Many empires and states throughout history have at times failed to grasp this simple principle of economics. Be it out of necessity, or desperation, or greed, or pure miscalculation, many empires, and states throughout history have not only tanked their economy but have also sown the seeds of chaos and calamity. Money after all is one unique entity that interconnects and affects every cog in society. So, it is not a coincidence that the failure to understand the concept of money has led to many conflicts, revolutions, and the eventual fall of empires or governments.

As trust is something that can exist even without paper, it was only a matter of time before money was to become digitized. Thanks to the evolution of electronics and the internet, transactions have now turned online and money has transformed into something virtual, purely existing in computer bits, embedded in electronics chips.

Come to think about it, we have come full circle with money in a way. What started as something out of pure trust and no physical medium has again turned into something built out of pure trust, and almost no physical medium. The only difference is that the circle, which was small and among the known communities at the beginning, has expanded into the entire globe today. Of course, there are still issues related to trust if we delve deeper, with some currencies in the world gaining more trust than others, but overall, we have come a long way where we can just about trust the words written in a paper or numbers displayed in screens.

There is a new concept in the town now — the Cryptocurrencies (like Bitcoin, Ethereum, etc.), which promise to even break the long love-lust relation and control of the states over money, with the concept of decentralization. As cryptocurrencies like Bitcoin are not issued by any central authority, it makes them immune to government interference or manipulation, promising a future where the state could have no power over the world of money.
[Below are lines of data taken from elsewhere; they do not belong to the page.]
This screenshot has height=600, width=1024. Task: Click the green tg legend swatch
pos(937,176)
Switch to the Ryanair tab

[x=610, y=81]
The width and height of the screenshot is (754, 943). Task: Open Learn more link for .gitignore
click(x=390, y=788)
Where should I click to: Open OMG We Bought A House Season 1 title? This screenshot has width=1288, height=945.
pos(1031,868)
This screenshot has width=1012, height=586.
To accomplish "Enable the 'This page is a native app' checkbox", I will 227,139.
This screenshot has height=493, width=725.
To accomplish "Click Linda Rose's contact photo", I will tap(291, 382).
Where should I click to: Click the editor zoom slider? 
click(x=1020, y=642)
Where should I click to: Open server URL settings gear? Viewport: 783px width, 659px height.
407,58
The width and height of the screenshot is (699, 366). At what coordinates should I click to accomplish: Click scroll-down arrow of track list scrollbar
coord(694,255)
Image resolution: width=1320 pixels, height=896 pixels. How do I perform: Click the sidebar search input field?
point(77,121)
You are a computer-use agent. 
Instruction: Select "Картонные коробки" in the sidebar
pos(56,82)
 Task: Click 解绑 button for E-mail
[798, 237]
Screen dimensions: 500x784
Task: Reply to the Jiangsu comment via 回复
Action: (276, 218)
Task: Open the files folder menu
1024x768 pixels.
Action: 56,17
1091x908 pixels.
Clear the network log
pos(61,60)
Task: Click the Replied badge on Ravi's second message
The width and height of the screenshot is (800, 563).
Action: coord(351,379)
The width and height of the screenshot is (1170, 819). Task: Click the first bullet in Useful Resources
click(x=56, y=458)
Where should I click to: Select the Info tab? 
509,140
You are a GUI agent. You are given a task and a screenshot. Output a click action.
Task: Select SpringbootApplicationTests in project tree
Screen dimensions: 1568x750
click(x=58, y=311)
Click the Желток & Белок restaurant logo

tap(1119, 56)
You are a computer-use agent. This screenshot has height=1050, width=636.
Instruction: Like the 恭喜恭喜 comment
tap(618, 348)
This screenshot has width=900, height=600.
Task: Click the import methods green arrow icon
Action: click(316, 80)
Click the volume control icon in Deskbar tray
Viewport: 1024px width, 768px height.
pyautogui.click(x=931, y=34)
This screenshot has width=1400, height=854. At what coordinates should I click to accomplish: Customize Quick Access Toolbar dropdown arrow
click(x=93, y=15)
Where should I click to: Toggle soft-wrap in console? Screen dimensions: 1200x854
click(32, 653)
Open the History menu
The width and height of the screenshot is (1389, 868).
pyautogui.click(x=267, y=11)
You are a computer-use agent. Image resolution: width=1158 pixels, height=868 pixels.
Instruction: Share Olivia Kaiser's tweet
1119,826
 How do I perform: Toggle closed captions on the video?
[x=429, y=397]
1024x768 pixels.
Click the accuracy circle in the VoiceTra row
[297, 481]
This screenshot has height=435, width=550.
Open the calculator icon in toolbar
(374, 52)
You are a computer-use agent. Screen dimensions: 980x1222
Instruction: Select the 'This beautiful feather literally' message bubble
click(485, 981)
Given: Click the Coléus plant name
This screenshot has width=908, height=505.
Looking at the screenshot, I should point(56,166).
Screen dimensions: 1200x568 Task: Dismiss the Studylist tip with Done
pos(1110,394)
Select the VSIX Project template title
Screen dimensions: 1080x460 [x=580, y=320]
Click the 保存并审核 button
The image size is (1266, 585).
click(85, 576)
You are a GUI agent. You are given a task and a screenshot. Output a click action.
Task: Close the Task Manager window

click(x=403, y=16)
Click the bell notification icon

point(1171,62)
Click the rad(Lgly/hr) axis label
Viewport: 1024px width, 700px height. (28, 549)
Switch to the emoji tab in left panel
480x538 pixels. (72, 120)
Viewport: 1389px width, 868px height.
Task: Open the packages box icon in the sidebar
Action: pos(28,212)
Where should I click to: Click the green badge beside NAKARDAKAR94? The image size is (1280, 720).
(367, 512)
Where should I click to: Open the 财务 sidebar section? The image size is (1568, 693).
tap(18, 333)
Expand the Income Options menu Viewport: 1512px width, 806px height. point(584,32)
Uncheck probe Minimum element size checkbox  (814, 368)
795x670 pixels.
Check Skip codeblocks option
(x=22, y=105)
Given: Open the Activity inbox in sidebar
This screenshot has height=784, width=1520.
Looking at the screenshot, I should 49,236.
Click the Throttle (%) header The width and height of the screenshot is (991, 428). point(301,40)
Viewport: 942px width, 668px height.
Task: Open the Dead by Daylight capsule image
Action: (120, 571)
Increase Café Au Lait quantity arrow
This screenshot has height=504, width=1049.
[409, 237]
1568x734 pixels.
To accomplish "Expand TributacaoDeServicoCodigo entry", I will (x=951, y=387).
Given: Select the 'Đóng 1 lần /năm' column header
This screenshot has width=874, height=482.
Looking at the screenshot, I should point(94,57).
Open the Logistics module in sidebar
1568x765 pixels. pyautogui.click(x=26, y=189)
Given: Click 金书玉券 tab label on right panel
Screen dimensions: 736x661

Overall, money has been the biggest driver in leading our world to where it is today — since without money, without that trust and guarantee, people would simply not cooperate on a large scale consistently. While concepts like culture and religion also connect people, it is money that prompts a person to cooperate with random people he is otherwise not related to, to do some random work that he probably doesn’t even care about that much. Money in that sense bypasses culture and geography like no other human invention.

Simply put, money has become the single greatest unifier in human history, a common language that everyone speaks.